Extrait, page 114 : « Un homme, pour moi, ce n’est ni un portefeuille pour assurer mon existence, ni une étiquette dont j’ai besoin pour circuler dans la société, ni un bijou qu’il m’amuserait de porter pour que d’autres me l’envient, ni un sexe où accrocher mon reste de jeunesse pour la retenir, ni un poste à transistor destiné à combler le silence.

C’est un être humain avec lequel je veux trouver ce qu’il y a de plus rare au monde : un langage commun. Communiquer, s’entendre, être entendu et entendre l’autre.

Ce langage est fait de mots et aussi de gestes, bien sûr.
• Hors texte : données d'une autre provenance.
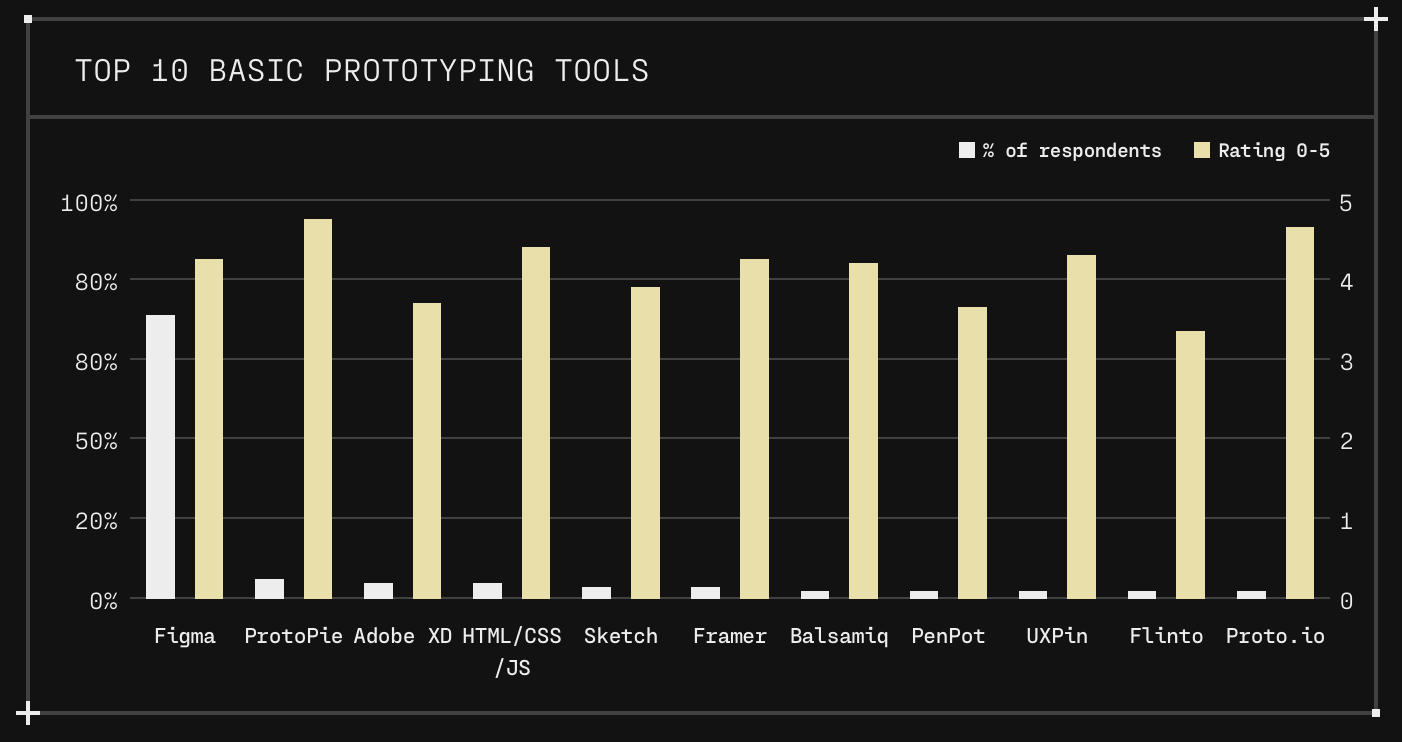Select Proto.io's yellow rating bar
This screenshot has width=1402, height=742.
[x=1300, y=413]
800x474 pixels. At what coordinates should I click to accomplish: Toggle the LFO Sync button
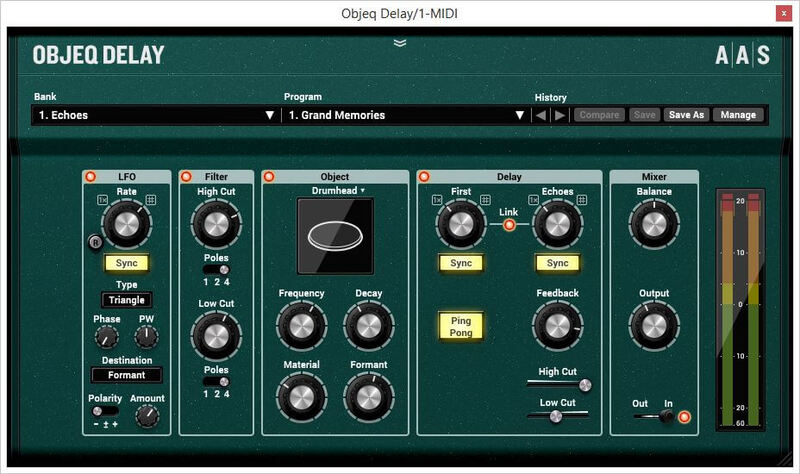pos(127,263)

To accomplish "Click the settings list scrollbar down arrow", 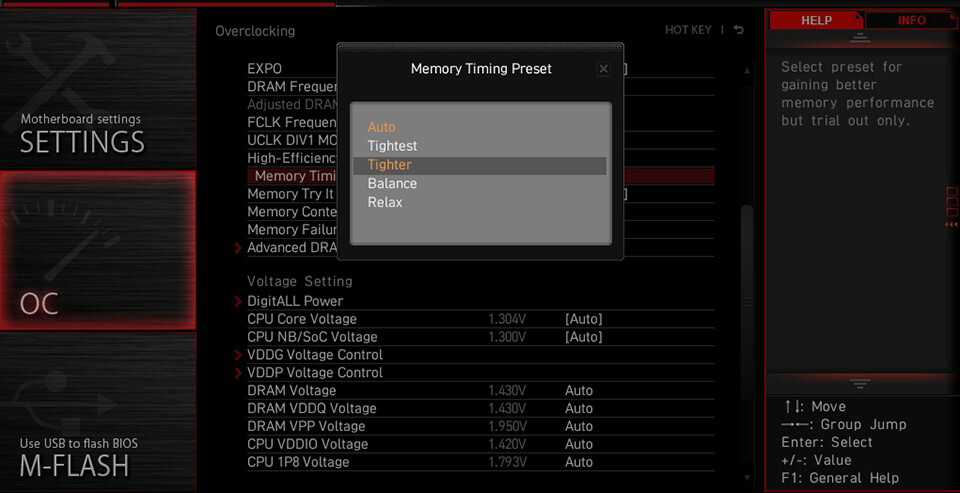I will 747,477.
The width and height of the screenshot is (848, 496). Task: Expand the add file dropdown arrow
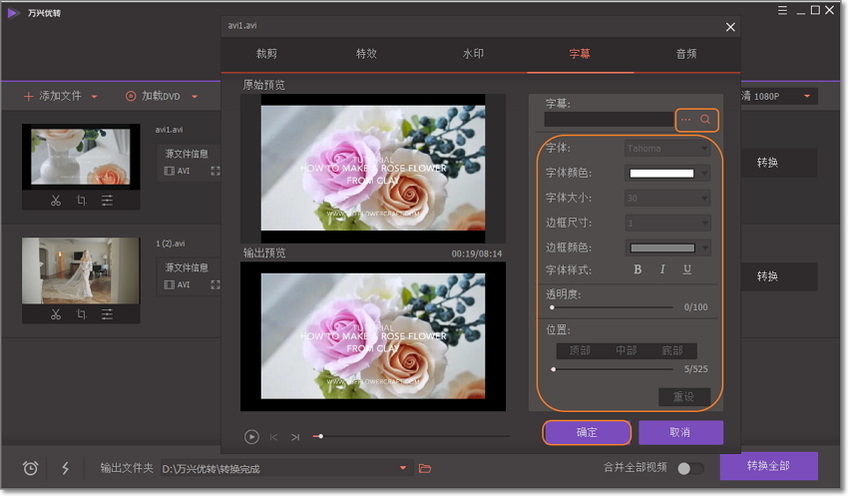94,97
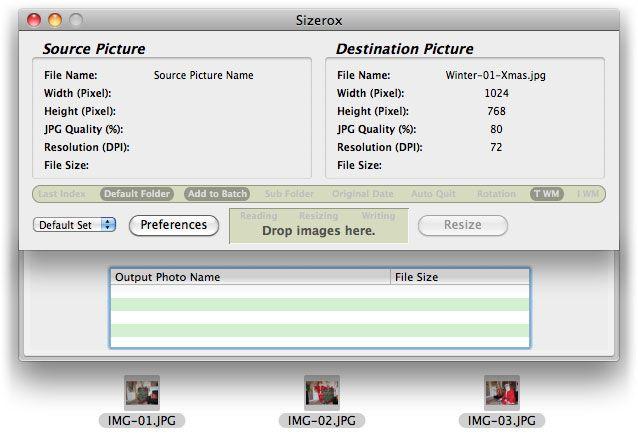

On peut commencer par les gestes ; on peut commencer par les mots ; on peut réussir dans les gestes et pas dans les mots, dans les mots et pas dans les gestes. Dans ce cas-là, c’est raté et c’est affreux, parce qu’il arrive qu’on boite longtemps à deux, au lieu d’avoir le courage de reprendre le chemin seul.

On peut aussi se tromper un temps. Qui de nous ne s’est trompé ? En vous parlant, je me souviens d’un bel imbécile aux yeux verts… Non, je préfère ne pas m’en souvenir. Être absorbée par un homme au corps intelligent et à l’esprit obtus, fût-ce pendant deux mois, c’est la punition suprême.

Quand on a trouvé, il faut encore garder la communication toujours ouverte au niveau le plus profond, et ce n’est pas simple » Françoise Giroud.